-- begin Supplied data --

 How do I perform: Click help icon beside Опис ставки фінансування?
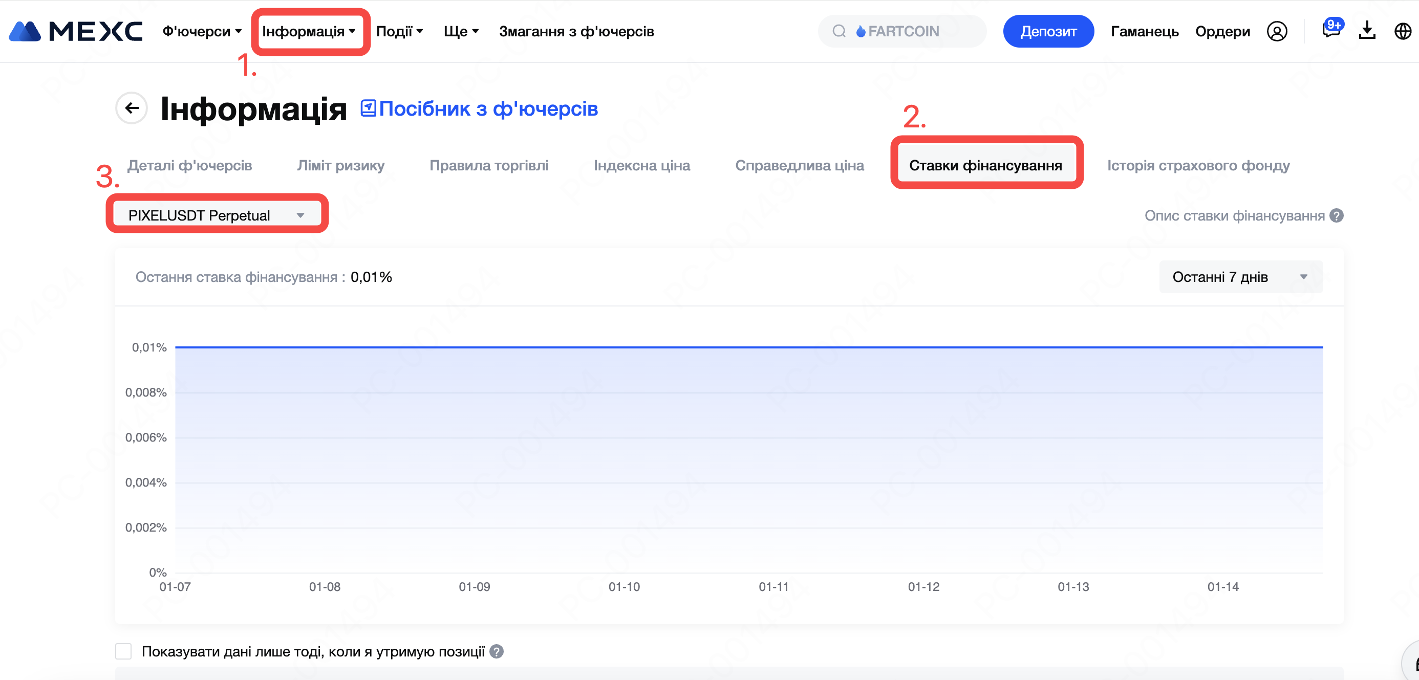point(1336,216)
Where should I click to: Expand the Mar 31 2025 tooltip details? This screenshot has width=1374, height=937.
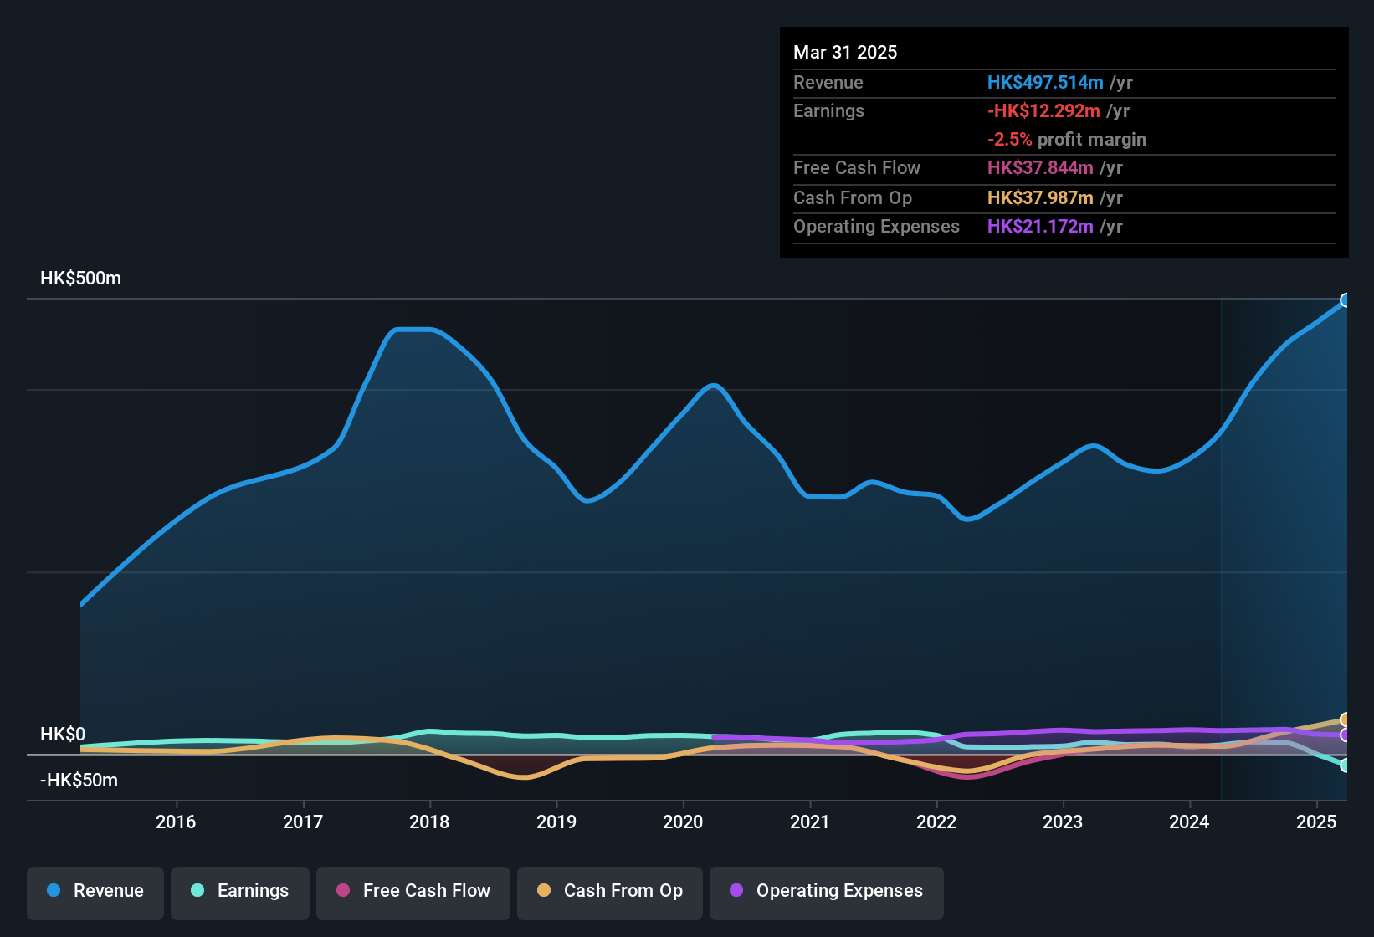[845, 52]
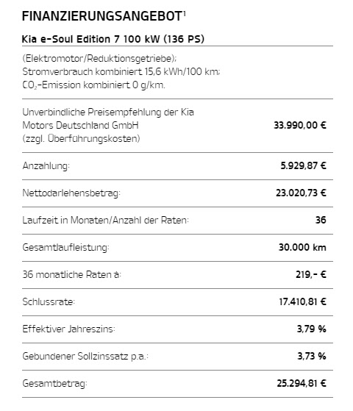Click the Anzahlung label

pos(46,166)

-- end Supplied data --

→ Instruction
Switch "tooltip" to "popover" wherever it appears in the rows above, and write all the rows out again with nothing else changed. Leave the pictures out of your answer.

→ Expected output
 How do I perform: Click help icon beside Опис ставки фінансування?
point(1336,216)
Where should I click to: Expand the Mar 31 2025 popover details? This screenshot has width=1374, height=937.
[845, 52]
Click the Anzahlung label

pos(46,166)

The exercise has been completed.